Zu den produktivsten Dichterinnen des 20. Jahrhunderts wird man Elizabeth Bishop eher nicht zählen wollen, gerade einmal sechs Bände erschienen in ihrer 30-jährigen Schaffensphase. Doch Vergleichen ging die Amerikanerin ohnehin stetig aus dem Weg, weigerte sich beharrlich, ihre Werke in einem Zusammenhang mit ihrem Geschlecht oder der sexuellen Orientierung stellen zu lassen. Die Gedichte selbst sollten im Mittelpunkt und für sich selbst stehen. Vor allem eines davon, „One Art“, erhält in Die Poetin eine prominentere Rolle.Die Poetin Szene 1

„The art of losing isn’t hard to master;

so many things seem filled with the intent

to be lost that their loss is no disaster.“

Um Verluste geht es dann auch in dem brasilianischen Film. Der Verlust von Sprache, von Nähe, Familie, Selbstbestimmung, der Verlust des Anderen und von Identität. Die Annäherung von Elizabeth und Lota wird relativ schnell abgefeiert, vielleicht etwas zu schnell. Dafür lässt sich Regisseur Bruno Barreto viel Zeit mit dem langsamen Auseinanderdriften der beiden grundverschiedenen Frauen.
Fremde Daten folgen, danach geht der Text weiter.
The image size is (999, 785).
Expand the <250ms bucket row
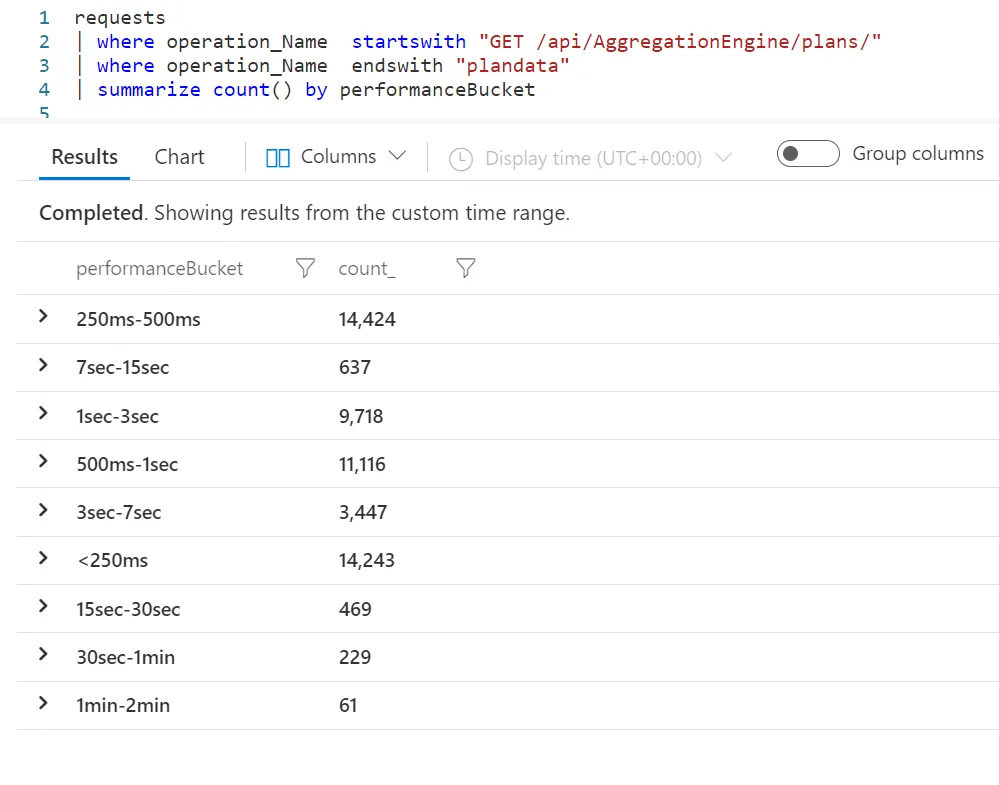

Dass es sich dabei um gleichgeschlechtliche Liebe handelt, wird größtenteils ignoriert. Ähnlich wie in Blau ist eine warme Farbe kürzlich ist es im Grunde egal, dass hier zwei Frauen Gefühle füreinander entwickeln, es hätte auch jede andere Kombination sein können. Nur am Anfang thematisiert Die Poetin kurz die potenzielle Problematik einer homosexuellen Beziehung in Brasilien, danach konzentriert sich das Drama auf die beiden Personen an sich.

Überraschend ist dabei vor allem die Besetzung der Dichterin selbst. Wenn Hauptdarstellerin Miranda Otto bislang einem größeren Kinopublikum bekannt war, dann für ihre toughen Frauenrollen in Herr der Ringe oder I, Frankenstein. Hier jedoch spielt sie glaubhaft eine Frau, die so sensibel, so zurückhaltend ist, dass sie bei einem Rededuell mit ihrem Schatten eindeutig den Kürzeren ziehen würde. Die Spannung des Films besteht dann auch darin, wie eine solche Person mit dem genauen Gegenteil – Lota strotzt so voller Kraft und Selbstbewusstsein, dass um sie herum alles abstirbt – überhaupt eine Beziehung führen kann.Die Poetin Szene 2

Gerade in der ersten Hälfte reicht das auch völlig aus, um den Film zu tragen, problematisch wird es in der zweiten: Ungefähr 15 Jahre will Barreto in seiner Buchverfilmung – Die Poetin basiert auf „Flores Raras e Banalíssimas“ von Carmem Lucia de Oliveira – abhandeln. Dass das schwierig ist, keine Frage. Vermutlich zu schwierig. Viele der interessanten äußeren Ereignisse in Brasilien erfahren wir nebenbei und auch die Beziehung der beiden wird nur noch stichpunktartig beleuchtet. Dadurch verliert der Film die Intensität, die er anfangs noch hatte, und damit einhergehend auch seine Emotionalität. Gut ist der Film aber trotz allem, allein für die beiden engagierten Hauptdarstellerinnen und die schönen Bilder lohnt sich der Kinobesuch.

Die Poetin läuft ab 10. April im Kino



(Anzeige)

Anfangs intensiv, später zu distanziert und beiläufig ist Die Poetin ein insgesamt guter Film über die amerikanische Dichterin Elizabeth Bishop und ihre schwierige Beziehung zu der brasilianischen Architektin Lota de Macedo Soares.